Various new tasks have also shed light on model-based and model-free systems (Doll et al., 2012). For instance, Wunderlich and colleagues exposed subjects to a task with elements explicitly designed to engage each system (Wunderlich et al., 2012a). Here, in the element directed at model-free control, subjects were overtrained to make choices within four sets of pairs of options, based on experience of the probabilistic reward to which the options led. In the element directed at model-based control, they had to navigate a branching, three-step decision tree to reach one of several possible terminal states, each associated with an instructed probability of reward that changed on a trial-by-trial basis. Critically, the choice at the middle step was made by the computer playing a minimax strategy to ensure that subjects engaged in a form of model-based dynamic programming that involved estimating the values of distinct stages in the decision tree. Finally, while being scanned, subjects were faced with three different tasks: the full three-step decision tree; a choice between two overtrained pairs; or a choice between one overtrained pair and half a decision tree.
In the full three-step decision tree, anterior caudate nucleus BOLD covaried with optimal and alternative values, such that during a root branch decision, caudate activity related to several values relevant to the choice, including those present at consecutive choices deeper in the tree. However, during the third, deepest, choice, caudate activity was still associated with the values of both current choice alternatives but no longer with the value of the previously rejected root branch (Wunderlich et al., 2012a). This is exactly the pattern expected in a forward tree search during goal-directed (model-based) decision making, where values related to distinct options are prospectively represented. Notably, these model-based effects were not evident in another basal ganglia structure, the putamen, which only encoded model-free values for extensively trained options at the time of choice. By contrast, when subjects were required to choose between an overtrained pair and half the tree, a situation requiring access to both model-based and model-free values, the caudate represented the planned target value of the decision tree, while activity in the putamen pertained solely to the value of the overtrained pair.
This dissociation corresponds exactly to the response patterns of a model-free controller that depends on cached values (putamen) and a model-based controller that depends on values calculated on the fly (caudate). Thus, when goal-directed and habit-based options compete, the activity in caudate and putamen covaried with planned and cached values even under situations where the relevant actions were not chosen. The findings fit snugly with an animal literature both in terms of anatomical dissociations as well as findings that highlight both systems act synergistically and in parallel (Wassum et al., 2009). In stark contrast, activity in vmPFC encoded the winning outcome of the choice process (chosen value), irrespective of whether this choice was based on a model-based or model-free value. Thus, vmPFC can access both model-based and model-free values, consistent with parallel, and independent, operation of model-based and model-free valuation systems.
Simon and Daw designed a different, spatial, task in order to examine model-based inference (Simon and Daw, 2011).

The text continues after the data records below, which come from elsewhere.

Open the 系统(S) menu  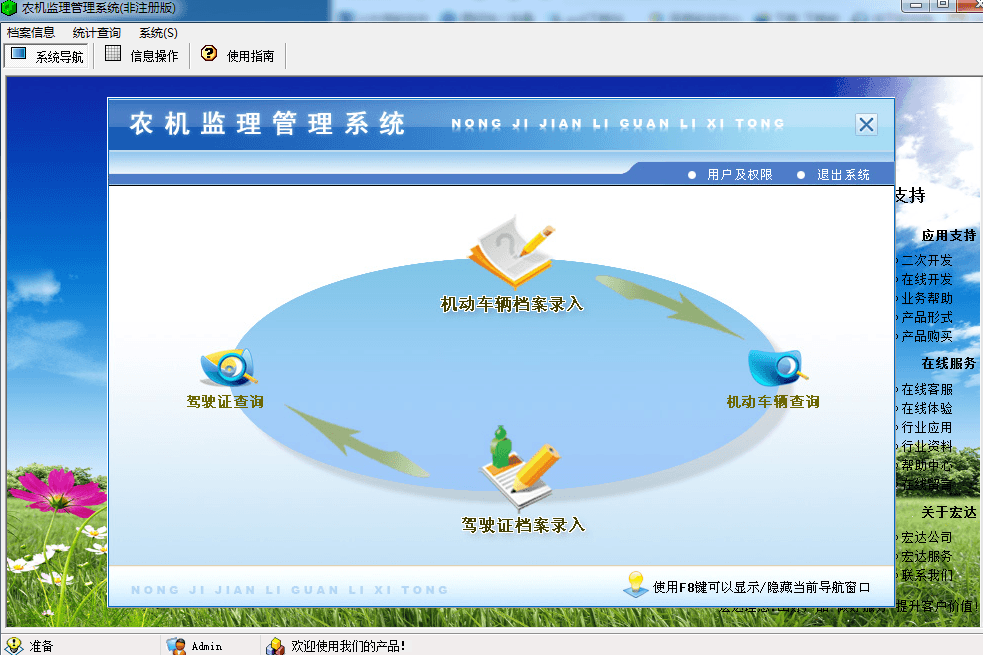click(x=158, y=33)
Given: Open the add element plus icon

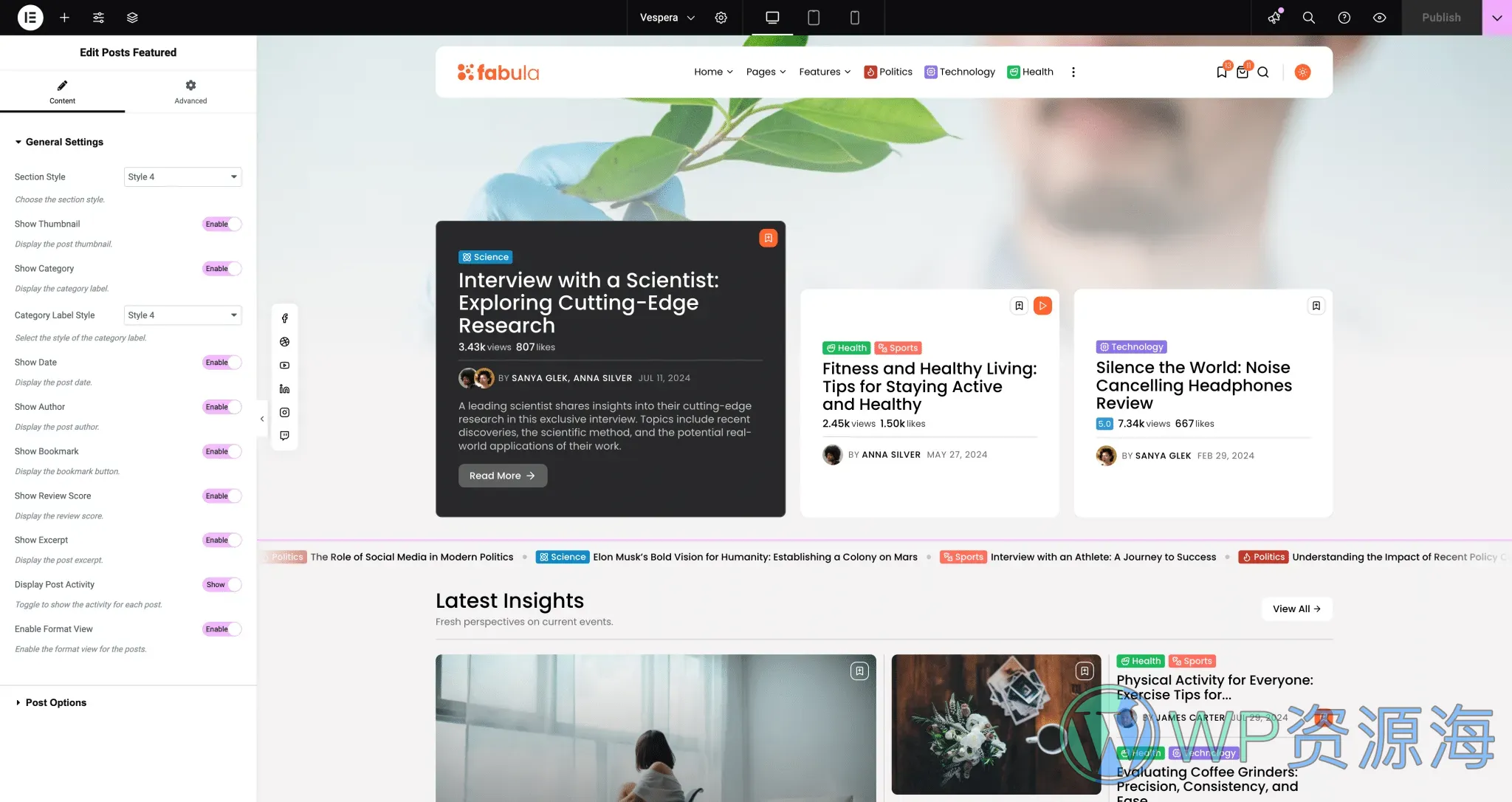Looking at the screenshot, I should point(64,17).
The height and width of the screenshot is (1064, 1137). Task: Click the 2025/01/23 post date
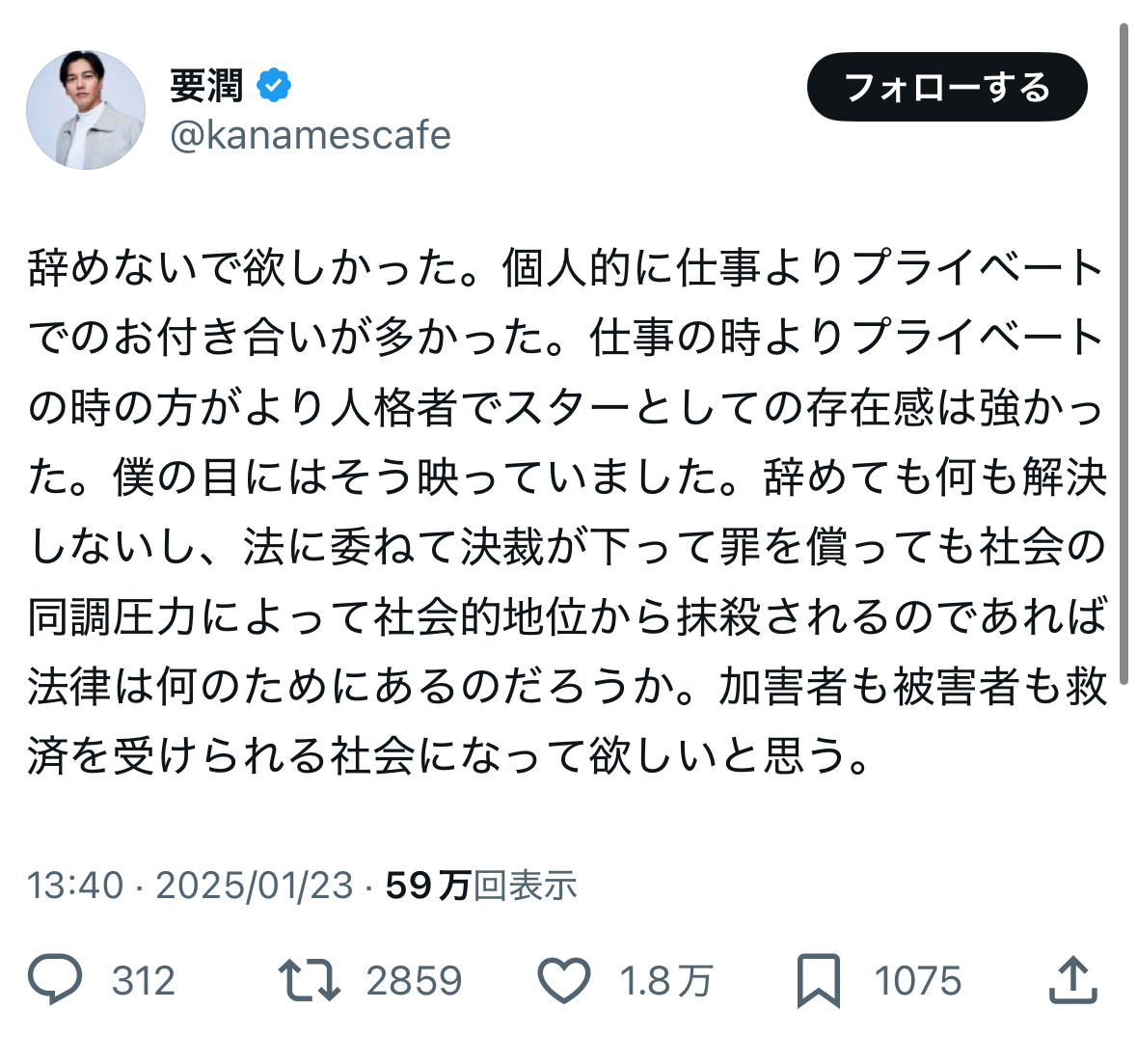coord(255,885)
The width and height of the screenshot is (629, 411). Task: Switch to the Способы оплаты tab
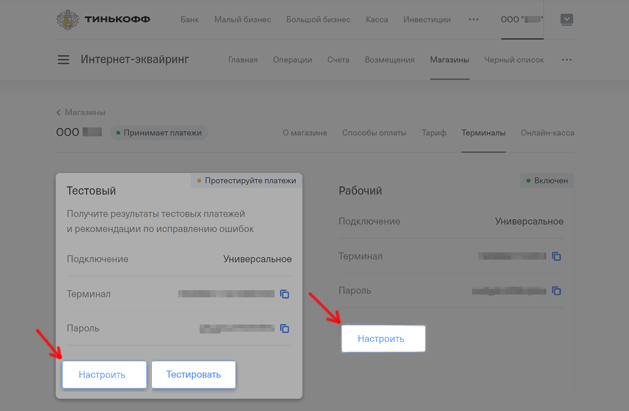coord(374,132)

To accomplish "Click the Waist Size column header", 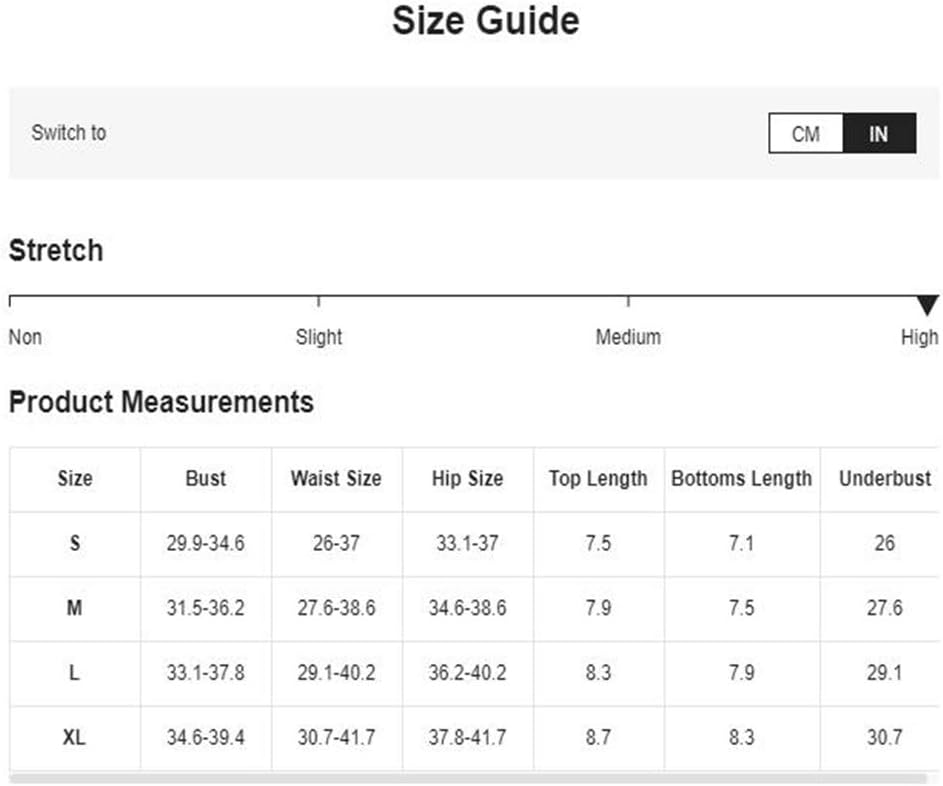I will (336, 479).
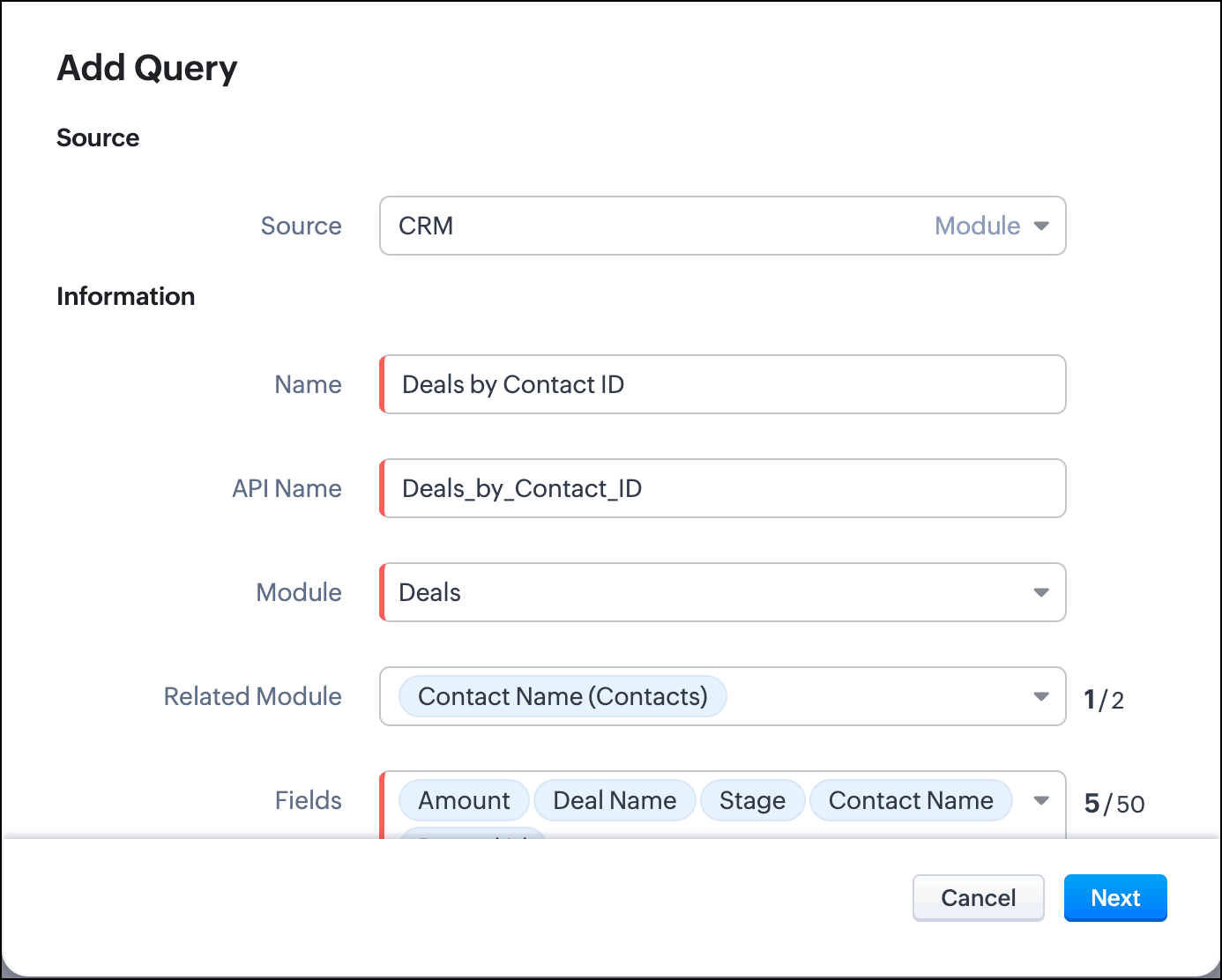Focus the API Name text field
1222x980 pixels.
tap(723, 488)
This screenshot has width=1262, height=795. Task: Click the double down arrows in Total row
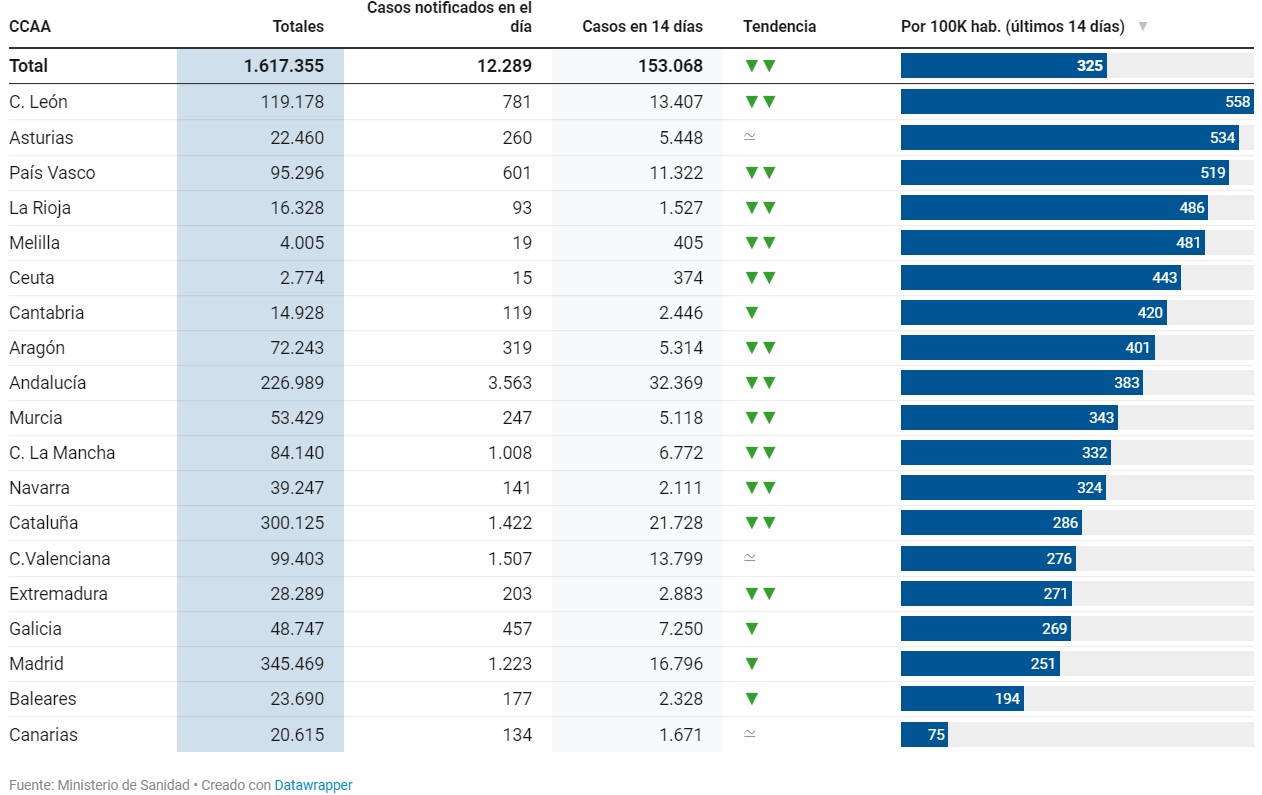click(760, 66)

Here, subjects navigated a maze consisting of a set of rooms connected by one-way doors in order to get to goals; however, the structure of the maze changed randomly at every step, with the doors changing their allowed directions according to a small, fixed, probability. The constant change in the structure of the maze invited subjects to use model-based planning, and indeed their behavior was better fit by a model-based rather than a model-free method. Having pinned the behavior down, the authors were then in a position to study the neural representations of value signals associated with the planning task as well as other model-based quantities, such as the number of choices at the current and the next step in the maze (Simon and Daw, 2011). Regions such as ventrolateral and ventromedial putamen, whose BOLD signals are traditionally supposed to covary with model-free values or prediction errors, turned out to covary with key model-based value signal. By contrast, there was little evidence that BOLD in the vmPFC was also related to value, as might have been expected, though parts of the medial temporal lobe also showed significant correlations with these and with reward predictions. The authors suggested that the latter findings might possibly reflect the spatial nature of the task, compared with the more abstract Markov decision problems that had previously implicated the vmPFC. Other regions including the anterior insula, the precentral cortex, and the medial cingulate covaried with facets of the transitions available from a room, suggesting that they might be involved in realizing the model of the world. Tasks such as this have a strong spatial component, as opposed to the more abstract structure of many planning tasks, and this attribute might account for the presence of model-based signals seen in hippocampus and medial temporal lobe. In fact, this has a bearing on a suggestion that there is another form of controller, an “episodic controller,” that involves these very structures (Lengyel and Dayan, 2008).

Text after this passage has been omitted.